The t(7;19)(q35;p13) is very rare and has only been described in two other T-ALL cases (Table 1). Both cases had hyperleukocytosis, although not to the same extent as in our patient. In the second of reported cases the t(7;19) was cryptic, and presented with an additional subclone containing trisomy 8. It was the sole cytogenetic abnormality in the first published case as well as in ours. Only one patient is still alive. In both cases where the patients died the disease course was rapid. LYL1 was overexpressed in the second case as well as in our case. The LYL1 expression was not examined in the first case.

Table 1

Summary of published T-ALL cases with t(7;19)(q35;p13) and present case.
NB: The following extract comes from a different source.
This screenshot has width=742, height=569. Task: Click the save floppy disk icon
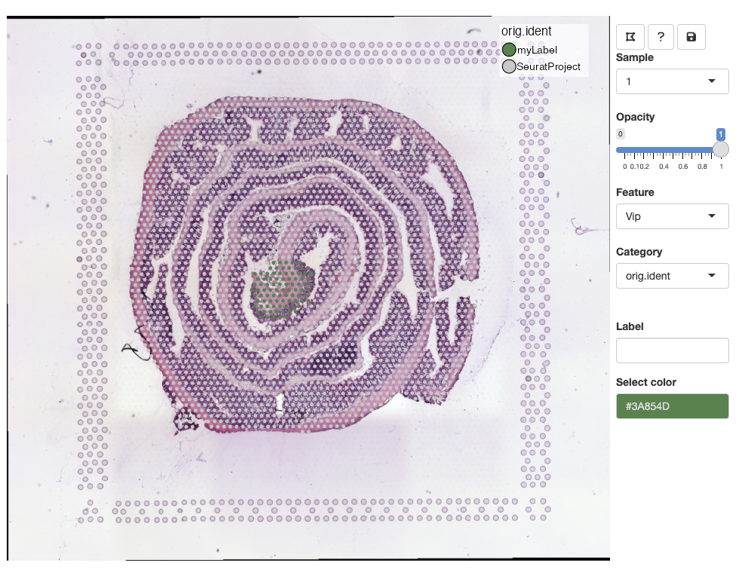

Reference	Smith et al. [11]	Homminga et al. [8]	Present case
Age (yr)	19	7	2
Gender	Male	Male	Female
WBC (×109 L−1)	231	119a	882
Platelets (×109 L−1)	373	No information	44
Immunophenotype	CD1−, CD3+, CD4+, CD8+, CD34−	CD1−, CD2+, CD3−, CD4+, CD5−, CD7+, CD8+	CD2+, CD3−, CD4+, CD5+, CD7+, CD8+
Cytogeneticsb	46,XY,t(7;19)(q35;p13)	47,XY,+8[6]/46,XX[7], Cryptic t(7;19)(q35;p13) revealed, by FISH	46,XX,t(7;19)(q35;p13)[23]/46,XX[2]
LYL1 expression	n.d.	Overexpression	Overexpression
Outcome	Died, 6 mo after diagnosis	Alive, 36 mo+ after diagnosisa	Died, 4 days after diagnosis

Personal communication by J.P. Meijerink.

The breakpoints of the t(7;19) has been assigned according to current band designation of involved genes.

LYL1 belongs to the basic helix-loop-helix (bHLH) transcription factor family, which plays important roles in a variety of developmental processes, including hematopoiesis [6]. The biological function of LYL1 is largely unknown, but its expression is restricted to hematopoietic cells, including myelocytes, erythrocytes and B-lymphocytes in adults. Ectopic expression of LYL1 has been observed in a fraction of human T-ALL and an oncogenic effect of LYL1 was demonstrated in LYL1 transgenic mice. The expression of LYL1 can be deregulated by at least two mechanisms, either because of a translocation or because of a microdeletion [7]. While LYL1 overexpression has been linked to suboptimal treatment responses [7] it is unknown how or if this is associated with outcome.

It is becoming more evident that chromosomal abnormalities must act in concert with other genetic lesions to induce overt leukemia. In one of the reported t(7;19) cases an additional submicroscopic deletion near LMO2 was found, which coincided with elevated expression of this gene [8]. In our case we detected three additional submicroscopic deletions by aCGH analysis. Although several genes reside within these regions it is of particular interest that the deletions embrace LEF1 and PTEN at 4q25 and 10q23, respectively. Deletions and inactivating mutations in the LEF1 gene have been reported in pediatric T-ALL [9]. Loss of PTEN has been proposed to modulate the aggressiveness of T-ALL and been associated with poor treatment response [10].

Although more cases are needed to disclose the underlying biological mechanisms responsible for the extreme hyperleukocytosis observed in our T-ALL pediatric case with t(7;19)(q35;p13) and additional submicroscopic deletions at 4q25, 7q33 and 10q23, we cannot rule out that deletions of PTEN or LEF1 genes or other genes in the deleted regions may have influenced to the aggressive course in concert with the elevated LYL1 expression.